Bal also describes the fact that astrocytic GPCRs that signal via Gi coupling can partially restore disease symptoms in various HD models, demonstrating that this is a potentially valuable therapeutic strategy. He expanded these earlier efforts, published in 2021, to study the role of mHTT suppression effects in neurons vs astrocytes to understand the mechanisms by which mHTT contributes to disease and the cell types most important for disease. The ZFPs were expressed in AAV viruses and used extensively in vivo at various stages of disease development. A key message is that changes in astrocytes relate to cholesterol metabolism are confirmed, and that this pathway can be rescued cell-autonomously when mHTT is suppressed in astrocytes. Bal’s lab also used electrophysiological techniques to show restoration of abnormal firing and cell properties after neuronal, but not astrocytic, mHTT lowering.

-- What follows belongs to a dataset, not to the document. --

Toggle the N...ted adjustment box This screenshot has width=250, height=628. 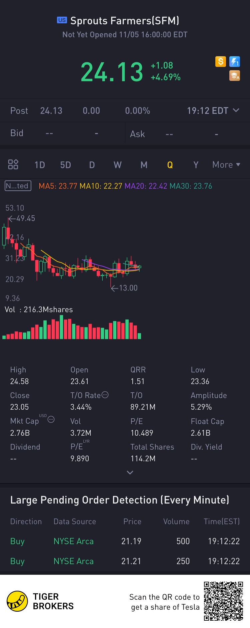pos(18,186)
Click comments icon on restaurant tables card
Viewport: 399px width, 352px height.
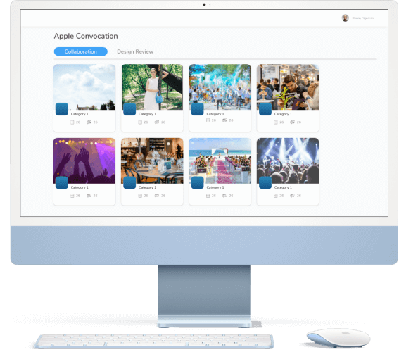157,196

A final set of experiments was to lower mHTT throughout the brains by the use of AAV PHPeb to drive expression of the ZFP. This treatment was shown to ameliorate disease measures in R6.2 mice, a very aggressive model of HD. These studies also showed that neuronal expression of ZFP but not astrocytic. expression rescues the behavioral deficits by multiple endpoints (nesting, open field, clasping, etc.).